### EXERCISE
The entries below contain a line with "Given: Open the 属性 tab in datum point dialog" and a line with "This screenshot has height=588, width=715.". Retype exactly everything from the first down to the second, both included, and nothing else.

### DATA FOR THIS TASK

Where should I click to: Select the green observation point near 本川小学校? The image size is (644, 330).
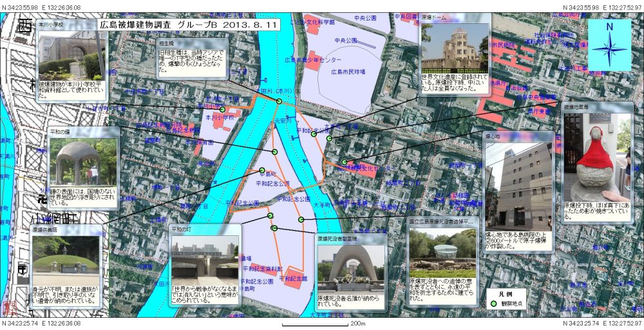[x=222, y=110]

--

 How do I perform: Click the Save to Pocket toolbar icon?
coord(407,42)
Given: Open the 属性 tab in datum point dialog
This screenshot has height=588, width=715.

### WRITTEN REPLY
Given: Open the 属性 tab in datum point dialog
This screenshot has height=588, width=715.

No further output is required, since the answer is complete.